Guest Post by Alex Erickson and a #giveaway

Author Alex Erickson is here today in support of his latest release, Death by Iced Coffee, the eleventh book in his Bookstore Cafe Mystery series, which was just published on April 25th. And he’s giving away a signed copy to one lucky commenter below.

A charming, relatable sleuth and quirky cast of characters sets Alex Erickson’s Bookstore Cafe Mystery series apart from the cozy pack–and this time, bookstore owner Krissy Hancock is stepping out from behind the counter and lacing up her sneakers to participate in her hometown’s first-ever marathon, only to find herself racing to solve a murder instead.

Take it away, Alex!

The Doubt Monster

Some things never change. When I sat down to work on this post, I struggled to come up with a topic. Do I write something about cats? Again. Something about coffee or bookstores or . . . what? I was flummoxed. I had nothing to say. I’m rather boring when you get right down to it. Just check my Twitter and Facebook. The posts are few and far between. My author photo is nearly a decade old. I always feel as if I have nothing to contribute. And even if I did, who would care anyway?

I don’t do events all that often, in person or otherwise. My social anxiety rears up and kicks me in the stomach every time I try. It doesn’t matter how big or small the event might be. It could be a book signing with fifty other authors, or just me at a library. Or it could be an online interview. Or maybe it’s something as simple as a post such as this. My brain goes into hyperdrive, screaming at me that I’m DOING IT ALL WRONG!

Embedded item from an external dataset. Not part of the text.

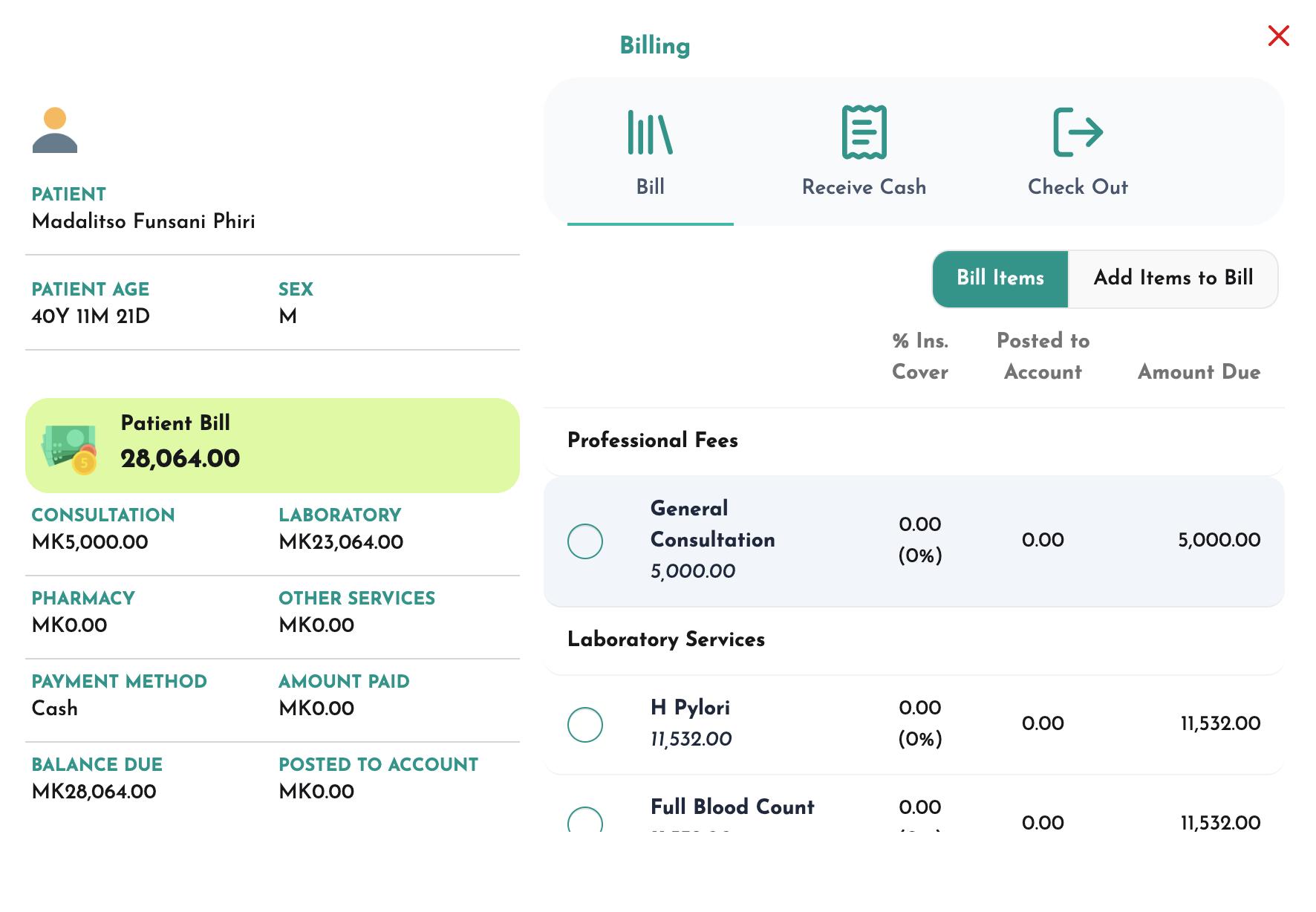
Task: Open the Add Items to Bill tab
Action: [x=1173, y=279]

Krissy, from my Bookstore Café series, goes through a magnified version of what I experience. She’s indecisive. She struggles with any sort of contact with others, whether it is relationship related or something as simple as asking a question of someone. While I tend to avoid the situations entirely, she does the opposite and ends up blurting out the first thing that pops into her head, with no real idea how it will be taken or if there will be major consequences. If I do have to talk to someone, I tend to mutter something basic and then lose all track of where I wanted the conversation to go.

It’s two sides of the same coin. It all about the Doubt Monster and how we deal with it.

I recently went to Malice. My nerves were all over the place, but I managed to fight through them and sit on a panel. I don’t know how I survived. Maybe it was because the crowd was small. Maybe it was how my panel mates kept me grounded. They were friendly and understood my overactive brain. I’m sure I had moments where my mouth opened and words came out that may or may not have made sense, but I didn’t feel as if I totally bombed it. My brain wanted me to believe I would. It always does.

And that’s the thing about anxiety. It will always be there. It will always tell me I’m wrong, that I’m invading other people’s space. It’ll insist that if I were to go up to someone and say “Hello,” they’d turn their noses up at me and walk away. It’ll say I don’t look the part. I don’t act the part. I don’t belong.

Even online, I struggle. That’s why there are hardly any social media posts or blogs. As soon as I think I might put myself out there and say something, my brain kicks in and asks, “Who would care?” And, of course, that little evil voice answers, “No one.”

So, when I sit down to write posts such as these, I have a hard time coming up with something to say that I feel would be interesting to others. The Doubt Monster has a permanent residence in the back of my mind. It will never shut up and let me go about my merry way.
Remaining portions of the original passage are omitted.